» **WORK INSTRUCTIONS**
Every entry must come back exactly as it was given.

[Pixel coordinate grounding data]
'''
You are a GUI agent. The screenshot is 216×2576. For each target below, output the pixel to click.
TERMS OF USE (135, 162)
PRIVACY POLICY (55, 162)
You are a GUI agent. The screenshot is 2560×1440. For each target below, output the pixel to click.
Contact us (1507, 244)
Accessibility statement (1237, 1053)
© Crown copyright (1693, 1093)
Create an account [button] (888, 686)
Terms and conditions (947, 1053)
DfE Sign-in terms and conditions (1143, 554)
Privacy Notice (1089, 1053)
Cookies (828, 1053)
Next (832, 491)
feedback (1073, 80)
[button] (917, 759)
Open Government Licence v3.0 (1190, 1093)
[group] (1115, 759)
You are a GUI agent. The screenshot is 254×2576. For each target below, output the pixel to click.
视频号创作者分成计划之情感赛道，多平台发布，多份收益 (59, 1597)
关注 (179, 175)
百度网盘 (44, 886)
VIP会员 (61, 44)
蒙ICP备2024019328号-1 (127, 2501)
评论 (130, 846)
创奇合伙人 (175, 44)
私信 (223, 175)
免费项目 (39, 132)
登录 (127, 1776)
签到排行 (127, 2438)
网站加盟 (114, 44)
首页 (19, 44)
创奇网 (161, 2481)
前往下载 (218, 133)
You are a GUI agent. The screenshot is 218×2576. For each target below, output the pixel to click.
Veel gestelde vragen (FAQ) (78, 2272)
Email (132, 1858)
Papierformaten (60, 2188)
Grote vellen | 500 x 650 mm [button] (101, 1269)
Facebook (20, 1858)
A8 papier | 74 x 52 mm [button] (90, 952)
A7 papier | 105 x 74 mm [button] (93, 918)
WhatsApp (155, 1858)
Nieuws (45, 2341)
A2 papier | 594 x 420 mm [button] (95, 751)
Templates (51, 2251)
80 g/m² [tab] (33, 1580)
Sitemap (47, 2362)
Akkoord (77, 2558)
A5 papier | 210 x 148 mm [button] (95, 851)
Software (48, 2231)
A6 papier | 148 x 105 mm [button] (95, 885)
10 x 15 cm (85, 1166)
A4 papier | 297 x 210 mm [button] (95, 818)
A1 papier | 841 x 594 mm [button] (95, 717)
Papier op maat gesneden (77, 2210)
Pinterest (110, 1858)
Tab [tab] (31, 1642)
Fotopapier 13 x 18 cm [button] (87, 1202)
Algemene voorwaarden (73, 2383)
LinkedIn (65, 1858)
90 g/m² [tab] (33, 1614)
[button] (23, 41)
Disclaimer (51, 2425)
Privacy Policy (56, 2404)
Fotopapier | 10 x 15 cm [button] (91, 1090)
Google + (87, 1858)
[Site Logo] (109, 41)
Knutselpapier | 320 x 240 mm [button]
'''
» **SOLUTION FOR THIS PROBLEM**
You are a GUI agent. The screenshot is 216×2576. For each target below, output the pixel to click.
TERMS OF USE (135, 162)
PRIVACY POLICY (55, 162)
You are a GUI agent. The screenshot is 2560×1440. For each target below, output the pixel to click.
Contact us (1507, 244)
Accessibility statement (1237, 1053)
© Crown copyright (1693, 1093)
Create an account [button] (888, 686)
Terms and conditions (947, 1053)
DfE Sign-in terms and conditions (1143, 554)
Privacy Notice (1089, 1053)
Cookies (828, 1053)
Next (832, 491)
feedback (1073, 80)
[button] (917, 759)
Open Government Licence v3.0 (1190, 1093)
[group] (1115, 759)
You are a GUI agent. The screenshot is 254×2576. For each target below, output the pixel to click.
视频号创作者分成计划之情感赛道，多平台发布，多份收益 (59, 1597)
关注 (179, 175)
百度网盘 (44, 886)
VIP会员 (61, 44)
蒙ICP备2024019328号-1 (127, 2501)
评论 (130, 846)
创奇合伙人 (175, 44)
私信 (223, 175)
免费项目 (39, 132)
登录 (127, 1776)
签到排行 (127, 2438)
网站加盟 (114, 44)
首页 (19, 44)
创奇网 (161, 2481)
前往下载 (218, 133)
You are a GUI agent. The screenshot is 218×2576. For each target below, output the pixel to click.
Veel gestelde vragen (FAQ) (78, 2272)
Email (132, 1858)
Papierformaten (60, 2188)
Grote vellen | 500 x 650 mm [button] (101, 1269)
Facebook (20, 1858)
A8 papier | 74 x 52 mm [button] (90, 952)
A7 papier | 105 x 74 mm [button] (93, 918)
WhatsApp (155, 1858)
Nieuws (45, 2341)
A2 papier | 594 x 420 mm [button] (95, 751)
Templates (51, 2251)
80 g/m² [tab] (33, 1580)
Sitemap (47, 2362)
Akkoord (77, 2558)
A5 papier | 210 x 148 mm [button] (95, 851)
Software (48, 2231)
A6 papier | 148 x 105 mm [button] (95, 885)
10 x 15 cm (85, 1166)
A4 papier | 297 x 210 mm [button] (95, 818)
A1 papier | 841 x 594 mm [button] (95, 717)
Papier op maat gesneden (77, 2210)
Pinterest (110, 1858)
Tab [tab] (31, 1642)
Fotopapier 13 x 18 cm [button] (87, 1202)
Algemene voorwaarden (73, 2383)
LinkedIn (65, 1858)
90 g/m² [tab] (33, 1614)
[button] (23, 41)
Disclaimer (51, 2425)
Privacy Policy (56, 2404)
Fotopapier | 10 x 15 cm [button] (91, 1090)
Google + (87, 1858)
[Site Logo] (109, 41)
Knutselpapier | 320 x 240 mm [button]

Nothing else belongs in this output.